KB Home reported fiscal 2025 fourth‑quarter revenue of $1.69 billion, a 15.3% decline from the $2.00 billion earned in the same period last year. GAAP diluted earnings per share were $1.55, while adjusted diluted EPS reached $1.92, beating the consensus estimate of $1.79 by $0.13 (7.3%). The adjusted EPS decline of 23.8% from $2.52 in Q4 2024 reflects the company’s exposure to a softer housing market.
The revenue drop was driven by a 9% decline in home deliveries and a 7% reduction in the average selling price, both of which eroded top‑line growth. Backlog value fell from $2.24 billion to $1.40 billion, and net new orders slipped 10% to 2,414 homes, underscoring the tightening demand environment.
Gross profit margins contracted to 17.0% from 20.9% in the prior year, while adjusted margins fell to 17.8% from 20.3%. The compression stems from price reductions, higher land costs, and a shift toward markets with lower price elasticity. Operating income fell in line with the margin squeeze, highlighting the impact of cost pressures on profitability.

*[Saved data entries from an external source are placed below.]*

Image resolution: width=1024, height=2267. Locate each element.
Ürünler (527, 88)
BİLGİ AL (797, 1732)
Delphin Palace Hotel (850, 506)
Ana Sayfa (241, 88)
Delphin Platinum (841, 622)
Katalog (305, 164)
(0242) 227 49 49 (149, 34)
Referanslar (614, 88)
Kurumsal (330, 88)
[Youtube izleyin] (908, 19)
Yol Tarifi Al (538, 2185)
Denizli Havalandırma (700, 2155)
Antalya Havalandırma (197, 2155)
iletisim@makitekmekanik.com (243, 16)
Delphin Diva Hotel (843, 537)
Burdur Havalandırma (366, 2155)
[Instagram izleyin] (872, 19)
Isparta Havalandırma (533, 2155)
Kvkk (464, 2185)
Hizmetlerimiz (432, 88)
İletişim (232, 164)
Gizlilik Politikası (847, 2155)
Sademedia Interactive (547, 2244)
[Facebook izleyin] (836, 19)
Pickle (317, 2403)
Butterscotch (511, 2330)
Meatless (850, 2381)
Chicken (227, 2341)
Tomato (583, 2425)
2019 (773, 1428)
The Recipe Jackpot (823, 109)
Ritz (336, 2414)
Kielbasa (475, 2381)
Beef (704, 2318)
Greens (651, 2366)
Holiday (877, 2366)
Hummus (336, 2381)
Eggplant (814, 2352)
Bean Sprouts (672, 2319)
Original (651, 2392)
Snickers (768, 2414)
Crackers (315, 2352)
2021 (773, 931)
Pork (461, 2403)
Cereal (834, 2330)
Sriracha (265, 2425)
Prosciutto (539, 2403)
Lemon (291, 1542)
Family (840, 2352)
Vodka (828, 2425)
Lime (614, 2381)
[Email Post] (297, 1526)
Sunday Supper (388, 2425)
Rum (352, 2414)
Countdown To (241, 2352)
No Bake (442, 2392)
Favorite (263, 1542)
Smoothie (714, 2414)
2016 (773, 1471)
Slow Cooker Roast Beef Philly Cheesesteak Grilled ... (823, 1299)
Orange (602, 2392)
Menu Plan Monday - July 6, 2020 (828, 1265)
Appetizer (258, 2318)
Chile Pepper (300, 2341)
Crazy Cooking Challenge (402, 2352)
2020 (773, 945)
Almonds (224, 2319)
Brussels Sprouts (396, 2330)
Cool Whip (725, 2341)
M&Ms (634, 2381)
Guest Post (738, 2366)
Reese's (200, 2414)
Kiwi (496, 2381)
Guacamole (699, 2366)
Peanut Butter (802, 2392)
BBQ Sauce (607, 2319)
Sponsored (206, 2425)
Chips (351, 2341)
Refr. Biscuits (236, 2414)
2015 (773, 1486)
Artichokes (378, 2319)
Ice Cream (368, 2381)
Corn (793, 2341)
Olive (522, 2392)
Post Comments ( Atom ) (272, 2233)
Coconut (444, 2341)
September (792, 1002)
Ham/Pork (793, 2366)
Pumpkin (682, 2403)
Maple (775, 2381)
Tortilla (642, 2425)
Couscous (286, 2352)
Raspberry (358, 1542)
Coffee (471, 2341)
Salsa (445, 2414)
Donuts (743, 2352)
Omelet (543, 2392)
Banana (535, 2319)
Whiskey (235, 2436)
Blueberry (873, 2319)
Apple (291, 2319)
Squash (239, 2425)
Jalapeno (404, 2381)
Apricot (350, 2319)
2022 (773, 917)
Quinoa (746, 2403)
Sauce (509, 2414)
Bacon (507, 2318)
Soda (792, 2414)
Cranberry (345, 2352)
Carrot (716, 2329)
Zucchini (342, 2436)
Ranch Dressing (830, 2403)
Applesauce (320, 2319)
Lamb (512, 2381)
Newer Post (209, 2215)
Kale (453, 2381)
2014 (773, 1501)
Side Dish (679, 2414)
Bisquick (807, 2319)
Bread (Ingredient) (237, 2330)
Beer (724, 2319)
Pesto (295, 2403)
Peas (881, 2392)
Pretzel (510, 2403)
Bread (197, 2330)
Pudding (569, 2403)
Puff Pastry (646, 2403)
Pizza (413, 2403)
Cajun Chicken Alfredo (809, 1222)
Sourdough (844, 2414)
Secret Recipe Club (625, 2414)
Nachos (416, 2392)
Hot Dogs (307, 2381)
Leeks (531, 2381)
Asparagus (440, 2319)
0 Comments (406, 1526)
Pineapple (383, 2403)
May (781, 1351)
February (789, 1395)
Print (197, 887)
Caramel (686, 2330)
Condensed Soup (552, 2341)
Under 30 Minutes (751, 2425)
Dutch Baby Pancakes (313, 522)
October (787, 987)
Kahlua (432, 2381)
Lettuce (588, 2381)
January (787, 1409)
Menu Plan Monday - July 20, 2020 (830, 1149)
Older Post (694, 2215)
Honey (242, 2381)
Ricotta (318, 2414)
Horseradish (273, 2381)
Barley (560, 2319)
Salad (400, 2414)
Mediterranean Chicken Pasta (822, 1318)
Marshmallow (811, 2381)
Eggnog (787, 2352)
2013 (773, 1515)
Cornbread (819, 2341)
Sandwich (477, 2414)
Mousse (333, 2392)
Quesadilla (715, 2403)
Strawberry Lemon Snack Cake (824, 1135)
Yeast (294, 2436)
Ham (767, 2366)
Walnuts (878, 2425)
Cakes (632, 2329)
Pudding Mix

Management guided fiscal 2026 revenue to $1.55 billion–$1.60 billion, down from the previous $1.70 billion–$1.75 billion range, and adjusted EPS guidance to $1.70–$1.75 versus $1.80–$1.85 previously. The cautious outlook reflects concerns about affordability, elevated mortgage rates, and ongoing margin pressure, signaling a conservative view of near‑term demand.
Capital allocation remained robust: a $100 million share repurchase was completed, and a $360 million term loan was extended to 2029. Total capital returned to shareholders exceeded $600 million in fiscal 2025, reinforcing the company’s commitment to disciplined capital deployment.
Investor reaction was muted, with market participants focusing on the cautious guidance and margin compression rather than the earnings beat. Analysts noted that while the adjusted EPS exceeded expectations, the broader outlook dampened enthusiasm for the company’s near‑term prospects.